Azure Blob Storage : Virtual Folder structure vs Blob Index Tags
Asked Answered
I

1

6

I am trying to figure out what is the benefit of Index Tags vs Creating a full Virtual Folder tree structure in azure blob storage, when i have full programatic control over the creation of the blobs.

Inset answered 26/8, 2021 at 9:19 Comment(11)
Index Tags are a recent feature only added in the past year - and cost $$$ to maintain - whereas Virtual Folders are an ugly hack and slow to enumerate. I recommend avoiding both and instead using Azure Blob Storage as a Content Addressable Store only.Beerbohm
What @Beerbohm said; if you have lots of files and a natural tree structure, consider enabling the hierarchical namespace feature and using the ADLS2 endpoint.
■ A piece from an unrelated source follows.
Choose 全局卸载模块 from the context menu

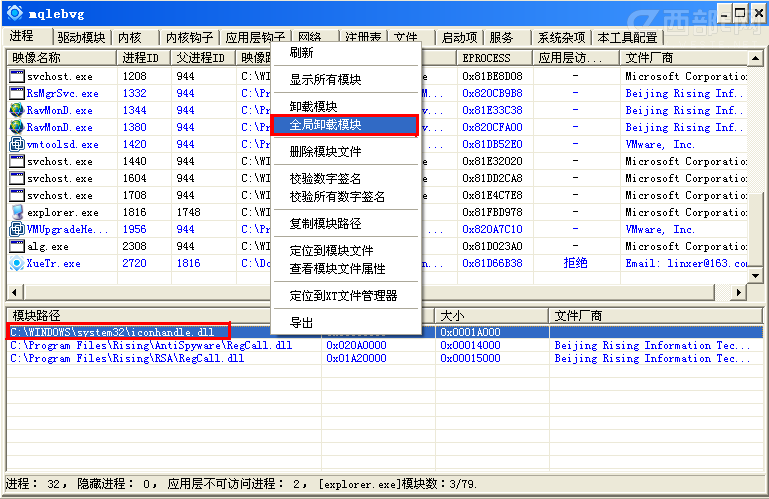tap(325, 126)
Retrieving dir listings is a LOT faster that way.Onstad
@HongOoi What's ADLS2?Beerbohm
@Beerbohm Azure Data Lake Storage Gen2Led
I use it in one of my apps, not had much trouble. I use mongo to actually hold the indexes and just address blobs directly. Found it quick and cheap for my purpose. I think Gen2 is better than Gen 1... But I didn't use Gen one so I'm not positive.Led
@Beerbohm ADLS2, not ADLSOnstad
@HongOoi Thanks for the comments i will look into this hierarchical namespace, since i also have been looking into putting Datalake on top. If a Datalake is the end goal on top of blob storage, is the hierarchical feature the best option?Inset
@FrederikVigen "best" depends on what your specific requirements are, but I haven't seen any major downsides with using the ADLS2 endpoint. Note that both the blob and ADLS2 endpoints give you access to the same storage, it's just a matter of choosing which API to useOnstad
@HongOoi Okay great then i will look into the Hierarchical Namespace solution to get a better understanding of that :)Inset
@HongOoi Is the ADLSv2 endpoint the same as the NFS3.0 endpoint? I read that when using NFS3.0 there's a long list of traditional blob storage functionality that's completely unavailable - so I wasn't sure if that also applied other endpoints. (See the "Blob storage features" section on this page: learn.microsoft.com/en-us/azure/storage/blobs/… )Beerbohm
@dai learn.microsoft.com/en-us/azure/storage/blobs/…Onstad
B
8

Virtual Folder structure vs Blob Index Tags

You're asking us to compare just two separate features of Azure Blob Storage as though they were mutually exclusive, when in-fact they can be used together, and there are more options for organizing blobs than just those 2 options:

TL;DR:

  • Azure Blob Index Tags - arbitrary mutable tags on your blobs.
  • Virtual folder structure - this is just a naming convention where your blobs are named with slash-separated "directory" names.
  • NFS 3.0 Blob Storage and Data Lake Storage Gen2 - this is a major new version (or revision) of Azure Blob Storage that makes it behave almost exactly like a traditional disk file-system (hence the NFS 3.0-compliance) however it (currently) comes with major shortcomings.

In detail:

  • Azure Blob Index Tags is a recently introduced new feature to Azure Blob Storage: it entered preview in May 2020 and left the preview-stage in June 2021 (2 months ago at the time of writing).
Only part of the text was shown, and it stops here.